──────── Vorgegebener Text

Der Fehler liegt anscheinend bei vsftpd selbst seit Version 2.3.5 (die in 12.04 dabei ist). Ein Downgrade auf version 2.3.4 behebt den Fehler. Zumindest vorerst..

Bisschen blöd, wenn man eine Option zum Deaktivieren der neuen Sicherheitsfunktion bietet, diese dann aber verhindert, dass das Programm startet.. 

Hier der Auszug aus dem Changelog:


> - Add stronger checks for the configuration error of running with a writeable
> root directory inside a chroot(). This may bite people who carelessly turned
> on chroot_local_user but such is life.


----------



## deepthroat (9. Juli 2012)

────────────────
──────── Bereitgestelltes Material

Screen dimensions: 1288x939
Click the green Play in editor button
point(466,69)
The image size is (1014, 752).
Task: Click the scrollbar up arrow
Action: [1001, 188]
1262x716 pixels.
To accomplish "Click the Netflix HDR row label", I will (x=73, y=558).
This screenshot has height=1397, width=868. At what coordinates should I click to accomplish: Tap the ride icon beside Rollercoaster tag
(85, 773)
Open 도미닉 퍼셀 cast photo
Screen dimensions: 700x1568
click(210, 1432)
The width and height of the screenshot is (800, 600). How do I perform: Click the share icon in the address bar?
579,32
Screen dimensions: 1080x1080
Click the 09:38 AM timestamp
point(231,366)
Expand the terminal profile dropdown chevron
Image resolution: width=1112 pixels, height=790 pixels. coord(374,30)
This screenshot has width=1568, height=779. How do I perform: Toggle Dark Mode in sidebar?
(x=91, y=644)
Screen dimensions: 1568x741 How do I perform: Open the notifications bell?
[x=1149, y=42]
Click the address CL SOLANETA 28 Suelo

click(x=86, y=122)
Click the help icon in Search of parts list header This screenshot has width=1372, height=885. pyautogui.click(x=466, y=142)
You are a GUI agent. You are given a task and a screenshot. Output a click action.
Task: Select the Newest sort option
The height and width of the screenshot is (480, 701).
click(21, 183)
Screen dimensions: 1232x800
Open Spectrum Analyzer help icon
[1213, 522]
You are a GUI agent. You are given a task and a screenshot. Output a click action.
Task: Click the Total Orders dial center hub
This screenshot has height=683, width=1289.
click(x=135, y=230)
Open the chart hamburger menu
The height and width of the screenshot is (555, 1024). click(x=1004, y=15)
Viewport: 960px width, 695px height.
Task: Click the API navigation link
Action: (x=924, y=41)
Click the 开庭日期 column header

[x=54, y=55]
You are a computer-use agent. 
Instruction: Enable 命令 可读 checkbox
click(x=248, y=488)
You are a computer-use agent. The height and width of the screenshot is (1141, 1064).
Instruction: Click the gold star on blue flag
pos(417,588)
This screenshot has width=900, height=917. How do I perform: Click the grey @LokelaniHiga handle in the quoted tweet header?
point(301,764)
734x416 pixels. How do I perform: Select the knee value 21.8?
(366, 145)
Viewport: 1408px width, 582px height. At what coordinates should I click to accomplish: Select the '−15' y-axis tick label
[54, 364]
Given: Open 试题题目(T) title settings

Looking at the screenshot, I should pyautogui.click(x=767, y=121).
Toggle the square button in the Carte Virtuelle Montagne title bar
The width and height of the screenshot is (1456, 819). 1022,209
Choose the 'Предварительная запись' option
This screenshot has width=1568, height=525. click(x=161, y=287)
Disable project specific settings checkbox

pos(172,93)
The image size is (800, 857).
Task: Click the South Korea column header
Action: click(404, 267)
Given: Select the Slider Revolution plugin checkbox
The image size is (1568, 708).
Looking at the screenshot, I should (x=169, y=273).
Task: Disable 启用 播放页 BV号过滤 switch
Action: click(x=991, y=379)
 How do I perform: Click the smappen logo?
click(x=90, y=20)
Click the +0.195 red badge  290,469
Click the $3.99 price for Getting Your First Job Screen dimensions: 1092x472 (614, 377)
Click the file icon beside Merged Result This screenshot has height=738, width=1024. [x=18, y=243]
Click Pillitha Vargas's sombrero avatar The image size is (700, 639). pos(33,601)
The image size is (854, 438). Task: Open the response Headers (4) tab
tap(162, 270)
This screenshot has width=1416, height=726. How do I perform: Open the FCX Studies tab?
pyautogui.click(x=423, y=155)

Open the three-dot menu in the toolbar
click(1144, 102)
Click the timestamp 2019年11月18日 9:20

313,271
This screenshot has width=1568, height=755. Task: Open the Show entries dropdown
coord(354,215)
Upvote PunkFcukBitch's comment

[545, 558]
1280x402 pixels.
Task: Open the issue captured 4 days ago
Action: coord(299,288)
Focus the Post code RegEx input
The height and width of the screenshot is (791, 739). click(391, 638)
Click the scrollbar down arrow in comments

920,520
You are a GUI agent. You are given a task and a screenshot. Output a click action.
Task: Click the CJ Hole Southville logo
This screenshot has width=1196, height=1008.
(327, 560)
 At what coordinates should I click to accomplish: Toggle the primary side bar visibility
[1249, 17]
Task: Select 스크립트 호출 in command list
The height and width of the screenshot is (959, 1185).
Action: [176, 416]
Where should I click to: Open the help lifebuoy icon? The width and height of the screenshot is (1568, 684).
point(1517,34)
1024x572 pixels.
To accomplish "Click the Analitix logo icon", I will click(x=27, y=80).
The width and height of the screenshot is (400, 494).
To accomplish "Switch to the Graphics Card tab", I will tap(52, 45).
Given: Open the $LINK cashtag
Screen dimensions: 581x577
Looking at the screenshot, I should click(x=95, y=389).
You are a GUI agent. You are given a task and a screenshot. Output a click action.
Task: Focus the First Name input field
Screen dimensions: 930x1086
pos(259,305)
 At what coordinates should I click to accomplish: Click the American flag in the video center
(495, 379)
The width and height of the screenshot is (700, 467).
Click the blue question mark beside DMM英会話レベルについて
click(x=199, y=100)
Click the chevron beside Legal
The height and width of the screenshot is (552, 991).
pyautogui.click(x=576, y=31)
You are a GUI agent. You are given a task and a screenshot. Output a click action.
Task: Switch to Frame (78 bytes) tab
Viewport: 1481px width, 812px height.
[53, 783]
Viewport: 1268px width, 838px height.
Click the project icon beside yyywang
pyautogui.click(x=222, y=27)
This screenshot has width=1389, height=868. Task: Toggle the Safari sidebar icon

────────────────

> _Arbeitsauftrag_
Schreibe den Forentext über den vsftpd-Fehler im Anschluss an seine letzte Zeile weiter.

> _Lösung_
Termy2007 hat gesagt.:


> Bisschen blöd, wenn man eine Option zum Deaktivieren der neuen Sicherheitsfunktion bietet, diese dann aber verhindert, dass das Programm startet..


Die allow_writable_chroot Option gibt es erst in Version 3.0 von vsftpd.

Eine Option allow_writable_root gibt es nicht.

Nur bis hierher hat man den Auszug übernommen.